Le défi était de taille, comment incarner, jouer, ressusciter une pareille diva ? Matthieu Amalric s’y était risqué par un film en 2017, où il confiait le rôle-titre à son ancienne compagne Jeanne Balibar, lui-même jouant (en direct donc) son metteur en scène. Une mise en scène nécessairement déceptive : face aux gens qui se précipitaient à la rencontre d’une icône, voire de leur idole, Amalric prenait un soin malin, en retour, à nous la dérober en jouant la mésaventure d’un amour masochiste, inatteignable. Rappelons-nous : Matthieu Amalric interprétait un cinéaste qui dirigeait « Brigitte » (Jeanne Balibar) dans le tournage d’un biopic de la célébrissime chanteuse. Cet homme fou amoureux d’une idole (Barbara, dont il contemple avec des yeux extasiés les lambeaux d’enregistrements) demandait à une moindre idole, Jeanne Balibar (qui fut dans la réalité sa compagne) de lui faire la courte échelle pour approcher l’inaccessible diva. Et naturellement ça ne collait pas, ça ne pouvait pas coller, ça ne collera jamais !

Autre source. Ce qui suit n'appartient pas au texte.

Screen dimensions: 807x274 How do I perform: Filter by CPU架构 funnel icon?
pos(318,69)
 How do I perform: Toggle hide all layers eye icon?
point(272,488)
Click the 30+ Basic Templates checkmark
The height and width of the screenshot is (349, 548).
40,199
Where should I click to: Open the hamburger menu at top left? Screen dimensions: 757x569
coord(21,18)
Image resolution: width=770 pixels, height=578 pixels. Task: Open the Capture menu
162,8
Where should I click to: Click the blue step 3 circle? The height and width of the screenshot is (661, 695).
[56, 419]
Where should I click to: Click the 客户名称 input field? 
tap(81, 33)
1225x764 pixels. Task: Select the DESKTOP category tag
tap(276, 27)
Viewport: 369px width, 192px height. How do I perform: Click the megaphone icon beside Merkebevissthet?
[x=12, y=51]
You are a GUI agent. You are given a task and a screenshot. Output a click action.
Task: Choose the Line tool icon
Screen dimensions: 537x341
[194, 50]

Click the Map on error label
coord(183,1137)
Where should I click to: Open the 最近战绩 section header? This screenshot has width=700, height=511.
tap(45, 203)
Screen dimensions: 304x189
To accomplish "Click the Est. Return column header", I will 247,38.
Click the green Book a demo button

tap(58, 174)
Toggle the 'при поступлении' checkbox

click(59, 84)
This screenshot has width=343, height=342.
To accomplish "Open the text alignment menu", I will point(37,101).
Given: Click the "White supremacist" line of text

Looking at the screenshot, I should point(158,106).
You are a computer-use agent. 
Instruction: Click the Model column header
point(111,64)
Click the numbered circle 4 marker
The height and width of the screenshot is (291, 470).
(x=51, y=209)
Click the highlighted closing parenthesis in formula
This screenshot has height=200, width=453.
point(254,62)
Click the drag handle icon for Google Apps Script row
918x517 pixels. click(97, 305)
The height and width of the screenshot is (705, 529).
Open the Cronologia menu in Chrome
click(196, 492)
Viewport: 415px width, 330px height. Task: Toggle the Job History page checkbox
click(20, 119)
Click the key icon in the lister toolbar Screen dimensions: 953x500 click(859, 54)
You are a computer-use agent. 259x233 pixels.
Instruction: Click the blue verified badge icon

Tout le film, et la curiosité du public, tournaient autour de cette tentative de fusion ou de restitution vouée par principe à l’échec. Ni par le visage, ni surtout par la voix (les deux canaux complémentaires de l’identification tant recherchée), « la Balibar » ne parvenait à incarner Barbara, de sorte que le sujet du film devenait son propre fiasco. Raté oui, mais du même coup assez réussi, Amalric filmant et co-signant avec sa partenaire l’impossibilité de ressusciter, et d’offrir sur un plateau à ses fans, une idole disparue depuis vingt ans.
Nous regardions ainsi le méta-film d’un tournage embarquant plusieurs archives d’une Barbara live ; et nous nous demandions assez souvent laquelle nous était montrée, la vraie Barbara, ou son avatar balibaresque ? La proximité des patronymes ajoutant à notre confusion… La forme du nez, ou des lèvres, aurait pu d’un visage à l’autre lever l’incertitude qui demeurait néanmoins, quand le film nous montrait des deux côtés la construction de l’idole : Barbara comme Balibar à leur toilette se maquillant ou jouant avec les éclairages, ou Balibar s’efforçant, à l’écoute de Barbara télévisée de mimer ses jeux de doigts au niveau de l’oreille, son maniérisme que « Brigitte » surjouait ; ou encore, pour nous faire croire à une incarnation réussie, la surimpression des arabesques de la voix sur les lèvres d’une Balibar chantant en play-back…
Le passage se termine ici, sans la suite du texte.